The law counts evidence by "weight", so multiple indicators from multiple sources may add up to proof beyond reasonable doubt. Proof in science depends on identifying causality and being able to replicate apparently causal relationships in predictable ways. Witness testimony, often central to a court case, has no place in scientific understanding.
Our senses deceive us, so interpretations we regard as common sense may be no more than consensual delusion. But to what extent should we disbelieve our senses? Ruickbie's essay presents this challenge as what he terms "the Scrooge paradox", a reference to the withered old sceptic in Charles Dickens's A Christmas Carol.
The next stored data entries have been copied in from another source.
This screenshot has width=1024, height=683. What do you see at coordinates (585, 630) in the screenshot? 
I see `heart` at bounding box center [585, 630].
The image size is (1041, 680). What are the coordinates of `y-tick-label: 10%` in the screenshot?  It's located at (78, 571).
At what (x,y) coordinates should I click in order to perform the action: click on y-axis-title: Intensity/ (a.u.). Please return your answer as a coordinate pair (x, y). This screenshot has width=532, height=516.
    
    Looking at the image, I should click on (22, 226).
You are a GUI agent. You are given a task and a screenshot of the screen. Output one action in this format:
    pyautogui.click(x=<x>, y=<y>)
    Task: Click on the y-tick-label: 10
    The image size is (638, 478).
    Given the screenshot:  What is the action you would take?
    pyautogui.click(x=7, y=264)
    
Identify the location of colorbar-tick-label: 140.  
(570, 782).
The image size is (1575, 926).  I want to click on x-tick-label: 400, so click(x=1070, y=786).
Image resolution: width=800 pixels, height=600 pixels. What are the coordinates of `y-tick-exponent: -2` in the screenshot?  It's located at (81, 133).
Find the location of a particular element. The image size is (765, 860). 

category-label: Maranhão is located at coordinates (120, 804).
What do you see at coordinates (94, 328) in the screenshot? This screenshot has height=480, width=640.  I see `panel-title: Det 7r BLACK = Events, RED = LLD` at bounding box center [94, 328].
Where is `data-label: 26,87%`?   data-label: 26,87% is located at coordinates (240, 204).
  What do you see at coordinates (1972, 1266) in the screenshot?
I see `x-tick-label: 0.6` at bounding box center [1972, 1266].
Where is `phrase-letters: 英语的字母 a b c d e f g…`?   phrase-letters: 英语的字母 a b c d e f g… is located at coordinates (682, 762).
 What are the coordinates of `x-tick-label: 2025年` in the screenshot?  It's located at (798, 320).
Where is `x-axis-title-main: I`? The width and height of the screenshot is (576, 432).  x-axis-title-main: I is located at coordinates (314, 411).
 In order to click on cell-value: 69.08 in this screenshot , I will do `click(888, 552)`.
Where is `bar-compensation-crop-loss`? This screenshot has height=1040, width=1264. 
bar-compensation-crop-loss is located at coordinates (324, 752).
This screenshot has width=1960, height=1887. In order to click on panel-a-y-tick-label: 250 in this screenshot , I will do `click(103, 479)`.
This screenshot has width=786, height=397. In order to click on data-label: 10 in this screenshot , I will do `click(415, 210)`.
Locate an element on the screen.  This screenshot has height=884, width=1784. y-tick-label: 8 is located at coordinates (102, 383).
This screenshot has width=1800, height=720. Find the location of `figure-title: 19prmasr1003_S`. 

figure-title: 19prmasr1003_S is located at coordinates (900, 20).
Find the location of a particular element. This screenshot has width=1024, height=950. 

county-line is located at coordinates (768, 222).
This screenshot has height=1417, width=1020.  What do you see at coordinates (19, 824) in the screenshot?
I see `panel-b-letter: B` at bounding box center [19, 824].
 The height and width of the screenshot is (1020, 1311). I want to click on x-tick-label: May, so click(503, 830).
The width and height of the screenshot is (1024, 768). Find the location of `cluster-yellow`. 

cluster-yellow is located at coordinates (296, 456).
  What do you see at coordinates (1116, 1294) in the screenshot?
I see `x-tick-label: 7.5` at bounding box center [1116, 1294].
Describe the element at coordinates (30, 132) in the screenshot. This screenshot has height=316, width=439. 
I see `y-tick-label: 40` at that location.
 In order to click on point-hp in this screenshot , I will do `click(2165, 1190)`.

Scrooge, who sees a ghost and assumes it's a symptom of indigestion, is an emblem of how human intelligence withers under the constraints of hard rationalism and rational self-interest. It may take a supernatural apparition to burst the locks on embargoed dimensions of the mind.
Van Lommel argues that mounting evidence surrounding the phenomenon of near-death experience (NDE) is testing the viability of prevailing scientific assumptions about the relationship between consciousness and the physical brain. There are now over 20 million documented cases of NDE in Europe. "Some scientists do not believe in questions that cannot be answered," but it may be a matter of adjusting the formulation of the question. Not "What is the biological basis of consciousness?" but "Is there a biological basis of consciousness?"
Whatever the evidence of the survival of consciousness after physical death, scientific proof is surely a chimera. "It's not our system," as Officer Ripley puts it in Ridley Scott's Alien. Only through consciousness can we contemplate the mysteries of consciousness, and if we are doing so in ways that are restricted through certain kinds of framing, we're pretty much stuck. All that can be proved is the limits of science.